**Exercise directions:**
For the material below, return exactly the lines starting at the line containing "Select the 中标候选人公示 table header" and ending at the line containing "Viewport: 680px width, 763px height.", both ends included, and no others.

**Given data:**
BEGIN

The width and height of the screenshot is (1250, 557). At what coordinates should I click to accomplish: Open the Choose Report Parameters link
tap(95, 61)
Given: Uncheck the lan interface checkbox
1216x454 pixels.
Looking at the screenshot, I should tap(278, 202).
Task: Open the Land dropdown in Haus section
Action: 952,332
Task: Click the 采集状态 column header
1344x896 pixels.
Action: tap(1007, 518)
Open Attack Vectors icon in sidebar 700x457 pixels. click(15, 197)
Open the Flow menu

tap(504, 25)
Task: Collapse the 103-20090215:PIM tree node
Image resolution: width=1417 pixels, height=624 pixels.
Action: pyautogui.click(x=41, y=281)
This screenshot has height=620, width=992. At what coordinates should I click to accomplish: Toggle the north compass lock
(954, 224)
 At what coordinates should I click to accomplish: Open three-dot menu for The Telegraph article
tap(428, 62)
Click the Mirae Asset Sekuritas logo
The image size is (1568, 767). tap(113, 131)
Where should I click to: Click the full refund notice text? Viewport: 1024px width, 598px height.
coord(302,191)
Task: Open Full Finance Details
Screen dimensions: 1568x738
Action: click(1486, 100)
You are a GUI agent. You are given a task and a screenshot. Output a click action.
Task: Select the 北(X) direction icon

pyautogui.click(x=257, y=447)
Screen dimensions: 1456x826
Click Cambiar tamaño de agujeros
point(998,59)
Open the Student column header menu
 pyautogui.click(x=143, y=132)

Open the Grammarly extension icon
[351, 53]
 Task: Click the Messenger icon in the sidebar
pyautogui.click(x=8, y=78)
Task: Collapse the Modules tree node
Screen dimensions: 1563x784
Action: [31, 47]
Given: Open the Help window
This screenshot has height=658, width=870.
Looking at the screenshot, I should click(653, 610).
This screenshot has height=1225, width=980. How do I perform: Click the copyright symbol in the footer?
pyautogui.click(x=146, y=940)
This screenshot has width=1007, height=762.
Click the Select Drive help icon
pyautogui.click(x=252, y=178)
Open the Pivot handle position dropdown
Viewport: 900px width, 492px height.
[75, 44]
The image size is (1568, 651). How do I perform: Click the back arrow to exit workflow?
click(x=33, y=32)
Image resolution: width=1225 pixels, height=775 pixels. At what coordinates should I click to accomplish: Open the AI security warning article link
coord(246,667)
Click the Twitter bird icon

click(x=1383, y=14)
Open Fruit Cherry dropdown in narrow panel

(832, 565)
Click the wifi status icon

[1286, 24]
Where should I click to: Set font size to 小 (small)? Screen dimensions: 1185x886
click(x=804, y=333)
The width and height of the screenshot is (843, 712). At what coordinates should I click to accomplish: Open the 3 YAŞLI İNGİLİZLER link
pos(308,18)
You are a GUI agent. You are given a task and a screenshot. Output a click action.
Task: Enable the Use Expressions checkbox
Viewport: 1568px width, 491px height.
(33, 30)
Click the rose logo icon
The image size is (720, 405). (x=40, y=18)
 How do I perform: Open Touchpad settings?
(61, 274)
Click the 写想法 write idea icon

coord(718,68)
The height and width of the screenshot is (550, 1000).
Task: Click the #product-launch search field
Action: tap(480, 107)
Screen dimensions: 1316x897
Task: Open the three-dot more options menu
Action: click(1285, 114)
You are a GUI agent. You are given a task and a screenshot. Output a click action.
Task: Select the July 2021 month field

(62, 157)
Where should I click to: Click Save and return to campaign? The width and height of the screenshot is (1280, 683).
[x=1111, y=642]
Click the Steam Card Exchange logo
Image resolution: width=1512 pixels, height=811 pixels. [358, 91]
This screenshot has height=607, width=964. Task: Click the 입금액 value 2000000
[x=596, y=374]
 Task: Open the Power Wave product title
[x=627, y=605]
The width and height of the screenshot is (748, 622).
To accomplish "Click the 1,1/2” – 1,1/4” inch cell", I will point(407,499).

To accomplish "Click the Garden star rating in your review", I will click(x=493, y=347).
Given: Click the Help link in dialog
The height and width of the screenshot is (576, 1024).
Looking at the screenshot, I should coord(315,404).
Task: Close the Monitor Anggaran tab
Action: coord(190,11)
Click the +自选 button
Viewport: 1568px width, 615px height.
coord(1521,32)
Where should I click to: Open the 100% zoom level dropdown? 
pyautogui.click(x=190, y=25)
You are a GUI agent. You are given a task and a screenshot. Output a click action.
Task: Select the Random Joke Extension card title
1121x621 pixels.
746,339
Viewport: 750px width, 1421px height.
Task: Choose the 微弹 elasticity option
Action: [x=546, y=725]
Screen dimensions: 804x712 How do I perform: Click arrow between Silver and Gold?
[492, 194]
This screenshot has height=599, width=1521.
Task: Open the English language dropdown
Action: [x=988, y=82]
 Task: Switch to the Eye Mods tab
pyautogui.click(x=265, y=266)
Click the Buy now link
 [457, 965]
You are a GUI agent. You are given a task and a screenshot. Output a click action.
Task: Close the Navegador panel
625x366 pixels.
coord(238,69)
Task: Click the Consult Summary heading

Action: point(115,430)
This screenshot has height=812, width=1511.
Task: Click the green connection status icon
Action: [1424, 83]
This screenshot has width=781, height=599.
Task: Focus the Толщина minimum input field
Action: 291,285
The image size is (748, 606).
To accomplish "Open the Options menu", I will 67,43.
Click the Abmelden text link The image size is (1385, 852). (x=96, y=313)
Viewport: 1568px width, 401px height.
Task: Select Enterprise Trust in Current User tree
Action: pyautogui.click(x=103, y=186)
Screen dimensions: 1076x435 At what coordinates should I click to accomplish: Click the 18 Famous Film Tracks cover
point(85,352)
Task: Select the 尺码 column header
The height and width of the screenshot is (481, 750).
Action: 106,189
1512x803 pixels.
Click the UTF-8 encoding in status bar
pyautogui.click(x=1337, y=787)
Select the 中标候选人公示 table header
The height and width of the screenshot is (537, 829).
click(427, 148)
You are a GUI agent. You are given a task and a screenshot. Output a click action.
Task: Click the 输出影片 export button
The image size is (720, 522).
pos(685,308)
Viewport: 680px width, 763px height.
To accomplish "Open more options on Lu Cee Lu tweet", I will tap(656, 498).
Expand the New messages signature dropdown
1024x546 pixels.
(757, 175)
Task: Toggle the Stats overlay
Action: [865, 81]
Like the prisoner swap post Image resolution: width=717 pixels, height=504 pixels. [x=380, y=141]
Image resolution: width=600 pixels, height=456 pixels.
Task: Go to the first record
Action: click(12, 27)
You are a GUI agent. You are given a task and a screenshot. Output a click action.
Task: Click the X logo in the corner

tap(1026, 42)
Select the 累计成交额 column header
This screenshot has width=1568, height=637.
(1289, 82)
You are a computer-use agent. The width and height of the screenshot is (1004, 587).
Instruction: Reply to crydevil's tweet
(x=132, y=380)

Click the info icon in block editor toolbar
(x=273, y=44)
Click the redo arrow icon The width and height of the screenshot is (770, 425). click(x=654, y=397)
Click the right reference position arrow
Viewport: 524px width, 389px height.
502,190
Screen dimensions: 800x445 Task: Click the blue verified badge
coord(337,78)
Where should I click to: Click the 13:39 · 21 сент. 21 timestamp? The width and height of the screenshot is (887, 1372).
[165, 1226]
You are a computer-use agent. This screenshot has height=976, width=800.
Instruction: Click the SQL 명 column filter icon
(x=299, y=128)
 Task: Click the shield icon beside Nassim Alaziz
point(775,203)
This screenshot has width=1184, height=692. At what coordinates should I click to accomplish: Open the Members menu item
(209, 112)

END

**Finished exercise:**
Select the 中标候选人公示 table header
The height and width of the screenshot is (537, 829).
click(427, 148)
You are a GUI agent. You are given a task and a screenshot. Output a click action.
Task: Click the 输出影片 export button
The image size is (720, 522).
pos(685,308)
Viewport: 680px width, 763px height.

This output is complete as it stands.